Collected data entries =
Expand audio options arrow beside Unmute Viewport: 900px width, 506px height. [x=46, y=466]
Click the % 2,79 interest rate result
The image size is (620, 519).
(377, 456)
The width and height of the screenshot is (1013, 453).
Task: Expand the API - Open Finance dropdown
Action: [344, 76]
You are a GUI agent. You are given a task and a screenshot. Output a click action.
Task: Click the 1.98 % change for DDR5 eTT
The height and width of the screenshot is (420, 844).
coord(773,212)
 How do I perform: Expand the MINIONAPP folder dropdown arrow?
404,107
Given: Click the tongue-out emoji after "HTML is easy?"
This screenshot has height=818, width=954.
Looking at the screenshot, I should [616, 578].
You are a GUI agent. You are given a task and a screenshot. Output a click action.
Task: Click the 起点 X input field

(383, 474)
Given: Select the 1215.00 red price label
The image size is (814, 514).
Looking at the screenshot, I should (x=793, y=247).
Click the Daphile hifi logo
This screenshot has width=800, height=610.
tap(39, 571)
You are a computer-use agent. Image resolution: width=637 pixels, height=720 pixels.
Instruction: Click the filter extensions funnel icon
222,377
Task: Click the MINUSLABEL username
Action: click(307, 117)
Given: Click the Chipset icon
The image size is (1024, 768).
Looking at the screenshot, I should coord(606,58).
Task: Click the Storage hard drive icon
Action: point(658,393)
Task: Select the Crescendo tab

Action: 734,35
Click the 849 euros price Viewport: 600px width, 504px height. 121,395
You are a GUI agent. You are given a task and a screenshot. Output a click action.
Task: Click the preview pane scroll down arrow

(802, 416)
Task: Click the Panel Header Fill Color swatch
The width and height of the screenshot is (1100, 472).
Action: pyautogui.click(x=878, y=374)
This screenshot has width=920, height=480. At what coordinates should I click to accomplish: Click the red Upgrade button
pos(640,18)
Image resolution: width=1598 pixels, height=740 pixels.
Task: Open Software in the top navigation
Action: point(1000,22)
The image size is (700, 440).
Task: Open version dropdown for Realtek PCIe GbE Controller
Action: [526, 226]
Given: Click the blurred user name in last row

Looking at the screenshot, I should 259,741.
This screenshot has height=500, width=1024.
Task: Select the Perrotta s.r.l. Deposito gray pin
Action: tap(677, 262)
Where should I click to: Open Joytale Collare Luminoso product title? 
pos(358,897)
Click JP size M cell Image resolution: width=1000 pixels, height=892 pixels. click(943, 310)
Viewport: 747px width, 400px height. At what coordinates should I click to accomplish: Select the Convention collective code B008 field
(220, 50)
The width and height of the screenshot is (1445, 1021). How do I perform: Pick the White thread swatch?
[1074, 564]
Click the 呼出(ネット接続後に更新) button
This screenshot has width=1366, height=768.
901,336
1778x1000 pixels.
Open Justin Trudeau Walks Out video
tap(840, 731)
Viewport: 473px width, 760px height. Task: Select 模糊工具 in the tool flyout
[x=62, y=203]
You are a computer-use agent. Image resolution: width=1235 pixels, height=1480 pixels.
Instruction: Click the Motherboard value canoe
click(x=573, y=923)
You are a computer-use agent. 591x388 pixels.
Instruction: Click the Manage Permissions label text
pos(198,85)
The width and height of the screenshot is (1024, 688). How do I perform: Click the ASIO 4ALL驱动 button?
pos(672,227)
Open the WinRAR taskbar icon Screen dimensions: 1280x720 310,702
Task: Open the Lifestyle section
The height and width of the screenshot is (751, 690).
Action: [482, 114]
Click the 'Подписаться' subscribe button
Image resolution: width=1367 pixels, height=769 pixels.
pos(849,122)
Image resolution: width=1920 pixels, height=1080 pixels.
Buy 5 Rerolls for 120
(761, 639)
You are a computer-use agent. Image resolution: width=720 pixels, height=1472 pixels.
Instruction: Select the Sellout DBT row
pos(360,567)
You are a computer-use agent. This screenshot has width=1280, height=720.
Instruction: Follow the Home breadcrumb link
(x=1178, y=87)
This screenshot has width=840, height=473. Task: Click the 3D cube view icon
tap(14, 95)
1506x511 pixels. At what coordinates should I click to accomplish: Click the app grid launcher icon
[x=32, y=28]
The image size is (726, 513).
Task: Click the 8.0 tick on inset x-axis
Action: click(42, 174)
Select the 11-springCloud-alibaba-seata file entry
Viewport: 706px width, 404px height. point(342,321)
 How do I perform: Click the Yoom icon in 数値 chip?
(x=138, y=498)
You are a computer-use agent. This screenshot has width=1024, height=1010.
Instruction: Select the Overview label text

Exercise aim = For every line in the data above that holds "computer", return the line itself.

Result of the task =
You are a computer-use agent. Image resolution: width=637 pixels, height=720 pixels.
You are a computer-use agent. Image resolution: width=1235 pixels, height=1480 pixels.
You are a computer-use agent. 591x388 pixels.
You are a computer-use agent. Image resolution: width=720 pixels, height=1472 pixels.
You are a computer-use agent. This screenshot has width=1280, height=720.
You are a computer-use agent. This screenshot has width=1024, height=1010.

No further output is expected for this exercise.